- Egerton arms: Argent a lion rampant gules between three pheons sable

Member of Parliament for Cheshire
- In office 1597–1598

Military service
- Allegiance: England
- Branch/service: Marines
- Rank: Captain
- Battles/wars: Azores (1597); Ireland (1599)

= Thomas Egerton (killed 1599) =

English landowner, soldier and politician

Sir Thomas Egerton (born 1574, Cheshire – killed 1599, Ireland) was an English landowner, soldier and politician who represented Cheshire in the House of Commons from 1597 to 1598.

==Life==
The elder son of Sir Thomas Egerton (later Viscount Brackley), he was educated at Lincoln's Inn before going up to Brasenose College, Oxford (graduating BA 1591).

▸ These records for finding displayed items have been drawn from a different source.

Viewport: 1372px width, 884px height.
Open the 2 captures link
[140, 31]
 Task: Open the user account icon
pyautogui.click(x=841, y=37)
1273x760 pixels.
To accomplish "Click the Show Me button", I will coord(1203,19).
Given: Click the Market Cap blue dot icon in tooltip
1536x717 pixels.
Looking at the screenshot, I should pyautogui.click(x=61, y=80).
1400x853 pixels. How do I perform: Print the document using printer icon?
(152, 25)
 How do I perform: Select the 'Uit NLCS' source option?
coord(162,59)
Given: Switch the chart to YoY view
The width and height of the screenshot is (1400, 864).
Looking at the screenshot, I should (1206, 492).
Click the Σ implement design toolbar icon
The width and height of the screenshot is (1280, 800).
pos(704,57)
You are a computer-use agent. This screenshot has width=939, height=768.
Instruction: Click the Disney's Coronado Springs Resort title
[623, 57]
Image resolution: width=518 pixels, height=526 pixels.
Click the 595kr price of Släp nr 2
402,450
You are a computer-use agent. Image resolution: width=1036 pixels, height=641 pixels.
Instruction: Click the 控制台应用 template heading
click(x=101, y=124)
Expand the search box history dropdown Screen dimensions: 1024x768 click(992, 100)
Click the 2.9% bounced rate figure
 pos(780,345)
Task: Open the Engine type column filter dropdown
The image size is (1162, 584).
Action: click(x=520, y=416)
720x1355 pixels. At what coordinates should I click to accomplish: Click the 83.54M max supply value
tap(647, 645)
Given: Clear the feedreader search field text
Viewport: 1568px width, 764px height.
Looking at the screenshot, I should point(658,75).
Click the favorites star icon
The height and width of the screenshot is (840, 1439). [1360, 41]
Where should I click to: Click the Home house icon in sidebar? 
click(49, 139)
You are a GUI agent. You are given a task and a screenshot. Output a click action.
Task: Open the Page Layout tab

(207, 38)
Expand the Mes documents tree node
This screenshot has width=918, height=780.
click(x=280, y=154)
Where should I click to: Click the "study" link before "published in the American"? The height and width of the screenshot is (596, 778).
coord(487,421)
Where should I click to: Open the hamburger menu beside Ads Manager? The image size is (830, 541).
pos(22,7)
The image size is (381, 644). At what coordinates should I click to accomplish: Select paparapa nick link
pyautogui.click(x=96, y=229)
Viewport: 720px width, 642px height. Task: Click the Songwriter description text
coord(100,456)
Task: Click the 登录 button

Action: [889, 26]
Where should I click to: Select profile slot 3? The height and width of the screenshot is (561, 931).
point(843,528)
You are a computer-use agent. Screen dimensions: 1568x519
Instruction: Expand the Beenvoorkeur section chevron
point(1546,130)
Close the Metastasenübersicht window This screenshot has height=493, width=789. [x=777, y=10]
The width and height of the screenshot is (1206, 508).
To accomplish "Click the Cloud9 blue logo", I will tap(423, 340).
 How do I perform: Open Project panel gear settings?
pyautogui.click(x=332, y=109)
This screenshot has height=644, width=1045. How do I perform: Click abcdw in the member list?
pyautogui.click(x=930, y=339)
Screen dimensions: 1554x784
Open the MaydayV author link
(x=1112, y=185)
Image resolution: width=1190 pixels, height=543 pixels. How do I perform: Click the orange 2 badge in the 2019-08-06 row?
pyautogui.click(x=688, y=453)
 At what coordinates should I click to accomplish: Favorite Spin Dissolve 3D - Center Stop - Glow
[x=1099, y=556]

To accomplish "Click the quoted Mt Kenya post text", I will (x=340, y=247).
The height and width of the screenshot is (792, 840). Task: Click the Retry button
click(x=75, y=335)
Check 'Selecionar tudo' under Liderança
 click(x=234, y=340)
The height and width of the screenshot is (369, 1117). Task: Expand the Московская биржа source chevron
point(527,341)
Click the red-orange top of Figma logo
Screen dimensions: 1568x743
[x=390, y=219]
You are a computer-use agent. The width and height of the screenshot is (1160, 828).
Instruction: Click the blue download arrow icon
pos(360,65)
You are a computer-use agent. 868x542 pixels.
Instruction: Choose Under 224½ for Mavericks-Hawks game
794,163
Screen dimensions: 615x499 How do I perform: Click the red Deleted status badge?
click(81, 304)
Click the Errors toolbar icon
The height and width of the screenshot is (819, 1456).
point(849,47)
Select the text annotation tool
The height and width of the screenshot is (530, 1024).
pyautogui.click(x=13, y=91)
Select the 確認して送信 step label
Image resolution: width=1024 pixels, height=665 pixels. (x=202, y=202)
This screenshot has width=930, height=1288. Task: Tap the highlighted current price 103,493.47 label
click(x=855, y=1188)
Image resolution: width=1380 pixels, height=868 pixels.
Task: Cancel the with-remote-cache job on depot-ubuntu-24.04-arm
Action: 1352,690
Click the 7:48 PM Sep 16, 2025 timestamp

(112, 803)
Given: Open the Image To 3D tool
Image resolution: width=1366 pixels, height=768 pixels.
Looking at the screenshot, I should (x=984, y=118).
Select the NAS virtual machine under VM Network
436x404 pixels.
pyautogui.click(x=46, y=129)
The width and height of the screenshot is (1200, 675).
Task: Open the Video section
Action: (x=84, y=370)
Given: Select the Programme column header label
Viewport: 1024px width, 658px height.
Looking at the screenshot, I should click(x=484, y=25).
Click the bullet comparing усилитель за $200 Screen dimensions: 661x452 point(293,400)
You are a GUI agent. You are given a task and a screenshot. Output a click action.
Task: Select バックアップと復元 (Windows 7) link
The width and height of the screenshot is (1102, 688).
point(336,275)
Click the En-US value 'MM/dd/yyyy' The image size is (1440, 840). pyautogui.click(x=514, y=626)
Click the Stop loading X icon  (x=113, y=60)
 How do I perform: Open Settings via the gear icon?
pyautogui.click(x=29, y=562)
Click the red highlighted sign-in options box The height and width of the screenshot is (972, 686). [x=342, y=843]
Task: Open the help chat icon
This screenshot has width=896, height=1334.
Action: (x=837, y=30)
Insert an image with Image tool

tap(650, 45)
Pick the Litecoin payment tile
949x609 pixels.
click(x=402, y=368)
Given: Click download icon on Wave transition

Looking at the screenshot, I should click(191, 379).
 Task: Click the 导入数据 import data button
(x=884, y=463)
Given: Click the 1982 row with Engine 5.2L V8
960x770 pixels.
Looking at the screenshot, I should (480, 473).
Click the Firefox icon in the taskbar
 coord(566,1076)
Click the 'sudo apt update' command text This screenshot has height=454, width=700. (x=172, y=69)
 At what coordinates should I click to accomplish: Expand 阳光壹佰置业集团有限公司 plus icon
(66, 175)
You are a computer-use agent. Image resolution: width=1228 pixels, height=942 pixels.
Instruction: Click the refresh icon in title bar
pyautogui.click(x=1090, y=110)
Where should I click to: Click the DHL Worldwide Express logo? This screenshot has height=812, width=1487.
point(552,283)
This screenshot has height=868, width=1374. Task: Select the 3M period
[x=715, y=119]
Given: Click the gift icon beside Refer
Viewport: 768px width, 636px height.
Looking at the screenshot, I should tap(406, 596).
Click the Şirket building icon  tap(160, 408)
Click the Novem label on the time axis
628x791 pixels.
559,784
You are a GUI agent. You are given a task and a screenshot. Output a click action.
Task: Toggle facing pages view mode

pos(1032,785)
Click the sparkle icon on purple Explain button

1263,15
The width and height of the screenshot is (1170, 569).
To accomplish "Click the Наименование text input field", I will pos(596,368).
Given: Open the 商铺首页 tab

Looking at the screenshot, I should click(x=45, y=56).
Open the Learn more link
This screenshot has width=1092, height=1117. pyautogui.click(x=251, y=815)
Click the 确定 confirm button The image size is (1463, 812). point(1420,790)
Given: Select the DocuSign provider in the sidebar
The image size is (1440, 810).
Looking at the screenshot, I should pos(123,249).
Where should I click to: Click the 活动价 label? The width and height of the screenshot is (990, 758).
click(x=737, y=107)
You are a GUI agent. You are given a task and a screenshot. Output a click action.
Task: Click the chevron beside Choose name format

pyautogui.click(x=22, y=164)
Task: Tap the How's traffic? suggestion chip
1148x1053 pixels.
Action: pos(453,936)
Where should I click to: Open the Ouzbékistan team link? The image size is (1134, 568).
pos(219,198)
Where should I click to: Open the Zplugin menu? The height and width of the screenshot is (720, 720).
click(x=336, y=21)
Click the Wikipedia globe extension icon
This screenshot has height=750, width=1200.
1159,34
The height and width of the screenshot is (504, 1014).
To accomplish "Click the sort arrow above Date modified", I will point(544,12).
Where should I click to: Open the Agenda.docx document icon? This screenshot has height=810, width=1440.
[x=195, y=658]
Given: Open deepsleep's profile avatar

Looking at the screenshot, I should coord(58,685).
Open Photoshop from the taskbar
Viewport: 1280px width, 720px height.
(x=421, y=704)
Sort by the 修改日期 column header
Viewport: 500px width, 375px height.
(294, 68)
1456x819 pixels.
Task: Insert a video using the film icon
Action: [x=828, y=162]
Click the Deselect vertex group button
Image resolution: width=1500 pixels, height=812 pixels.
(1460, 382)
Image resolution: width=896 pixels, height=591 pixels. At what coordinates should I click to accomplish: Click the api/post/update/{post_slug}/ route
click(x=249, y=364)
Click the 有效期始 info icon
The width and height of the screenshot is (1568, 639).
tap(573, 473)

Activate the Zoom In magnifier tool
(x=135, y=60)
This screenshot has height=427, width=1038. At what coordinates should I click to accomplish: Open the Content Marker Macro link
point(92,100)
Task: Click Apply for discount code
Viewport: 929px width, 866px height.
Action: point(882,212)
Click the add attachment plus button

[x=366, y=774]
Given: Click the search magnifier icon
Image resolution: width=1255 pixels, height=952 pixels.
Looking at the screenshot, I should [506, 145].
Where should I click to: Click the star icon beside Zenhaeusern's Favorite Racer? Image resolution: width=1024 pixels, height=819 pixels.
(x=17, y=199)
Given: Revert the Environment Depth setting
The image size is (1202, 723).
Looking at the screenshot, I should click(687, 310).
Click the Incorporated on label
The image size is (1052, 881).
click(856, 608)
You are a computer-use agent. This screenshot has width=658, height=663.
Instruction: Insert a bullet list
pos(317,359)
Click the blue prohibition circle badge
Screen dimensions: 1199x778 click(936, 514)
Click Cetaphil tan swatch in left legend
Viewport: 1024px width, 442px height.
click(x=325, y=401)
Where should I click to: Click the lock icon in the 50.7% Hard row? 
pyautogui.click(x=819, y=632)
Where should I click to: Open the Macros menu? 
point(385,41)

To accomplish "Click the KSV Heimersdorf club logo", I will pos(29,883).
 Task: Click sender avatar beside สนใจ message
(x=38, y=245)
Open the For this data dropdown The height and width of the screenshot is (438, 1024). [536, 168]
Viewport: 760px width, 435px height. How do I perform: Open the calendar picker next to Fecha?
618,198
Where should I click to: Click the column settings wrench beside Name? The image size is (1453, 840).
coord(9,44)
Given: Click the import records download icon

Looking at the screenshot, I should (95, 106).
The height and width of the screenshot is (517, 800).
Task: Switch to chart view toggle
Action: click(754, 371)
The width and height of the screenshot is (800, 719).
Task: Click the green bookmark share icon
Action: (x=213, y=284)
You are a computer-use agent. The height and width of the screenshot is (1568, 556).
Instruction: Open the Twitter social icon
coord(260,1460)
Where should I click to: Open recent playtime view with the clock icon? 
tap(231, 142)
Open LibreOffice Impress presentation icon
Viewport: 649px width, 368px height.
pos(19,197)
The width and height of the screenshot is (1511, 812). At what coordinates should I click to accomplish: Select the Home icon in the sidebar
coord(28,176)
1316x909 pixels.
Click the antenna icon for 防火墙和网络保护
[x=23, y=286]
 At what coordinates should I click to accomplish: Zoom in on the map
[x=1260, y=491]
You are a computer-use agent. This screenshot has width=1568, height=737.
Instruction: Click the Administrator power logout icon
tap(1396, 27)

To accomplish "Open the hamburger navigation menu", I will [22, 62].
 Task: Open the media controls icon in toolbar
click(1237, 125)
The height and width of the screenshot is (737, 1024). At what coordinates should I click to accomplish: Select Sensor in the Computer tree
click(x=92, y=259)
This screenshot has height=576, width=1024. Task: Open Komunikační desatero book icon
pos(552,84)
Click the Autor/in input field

Seated at Dodleston-in-Ridley in Cheshire and heir to his family's other estates in neighbouring counties, Egerton was appointed a Justice of the Peace for Denbighshire and Flintshire in 1591 and for Cheshire in 1592. He then became Clerk to the Exchequer of Chester in 1595, before being returned de jure patris to Parliament in 1597.

With England under continued attack by Spain, in 1597 Egerton embarked on the Azores expedition and served with distinction. He received the accolade of the realm and, in 1599, was commissioned as Captain to muster Cheshire militiamen for serving in Ireland under the Earl of Essex. During the Irish campaign, Egerton was killed in action, his body being returned for burial at St Mary's Church, Dodleston, with full military honours.

==Family==
In 1591, Egerton married Elizabeth Venables, daughter of Thomas Venables, of Kinderton Hall, Cheshire (and aunt of Peter Venables MP), by whom he had three daughters (Elizabeth Dutton, Vere Booth, and Mary Leigh).
Lady Egerton, his dowager, remained resident at Ridley Hall, Cheshire until her death.

Predeceasing his father, Sir Thomas' younger brother, the Hon. John Egerton, succeeded to his father's peerage titles (Baron Ellesmere, cr. 1603; Viscount Brackley, cr. 1616) in 1617, being further created Earl of Bridgewater.